Problem statement:
The lines you return must be all those in the data that hold the string "agent".

Data excerpts:
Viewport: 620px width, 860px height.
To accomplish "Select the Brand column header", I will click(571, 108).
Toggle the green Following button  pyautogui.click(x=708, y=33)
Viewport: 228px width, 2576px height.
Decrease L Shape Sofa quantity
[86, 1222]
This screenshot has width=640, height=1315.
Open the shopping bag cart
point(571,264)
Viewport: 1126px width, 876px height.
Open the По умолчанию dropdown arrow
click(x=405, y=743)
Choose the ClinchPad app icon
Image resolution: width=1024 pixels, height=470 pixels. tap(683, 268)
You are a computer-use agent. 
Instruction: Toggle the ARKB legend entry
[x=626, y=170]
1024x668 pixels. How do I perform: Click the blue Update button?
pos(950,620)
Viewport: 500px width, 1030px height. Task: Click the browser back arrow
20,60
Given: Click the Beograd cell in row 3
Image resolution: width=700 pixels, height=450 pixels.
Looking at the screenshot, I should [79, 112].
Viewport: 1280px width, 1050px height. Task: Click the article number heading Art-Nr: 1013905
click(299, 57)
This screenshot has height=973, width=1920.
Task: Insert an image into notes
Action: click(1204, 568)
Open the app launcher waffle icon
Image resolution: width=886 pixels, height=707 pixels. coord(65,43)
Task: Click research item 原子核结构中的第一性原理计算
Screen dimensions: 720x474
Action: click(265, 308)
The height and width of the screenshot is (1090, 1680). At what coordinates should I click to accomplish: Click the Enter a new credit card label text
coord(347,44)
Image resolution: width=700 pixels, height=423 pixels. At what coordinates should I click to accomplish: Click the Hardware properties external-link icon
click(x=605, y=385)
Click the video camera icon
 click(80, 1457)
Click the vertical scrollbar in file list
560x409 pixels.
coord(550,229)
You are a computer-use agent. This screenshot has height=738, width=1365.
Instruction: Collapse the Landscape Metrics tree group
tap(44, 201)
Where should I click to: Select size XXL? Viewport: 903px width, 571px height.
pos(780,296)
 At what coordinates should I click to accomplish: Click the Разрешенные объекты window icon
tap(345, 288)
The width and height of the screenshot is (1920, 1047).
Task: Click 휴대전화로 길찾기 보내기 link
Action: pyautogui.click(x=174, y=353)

Exercise result:
You are a computer-use agent. 
You are a computer-use agent. This screenshot has height=738, width=1365.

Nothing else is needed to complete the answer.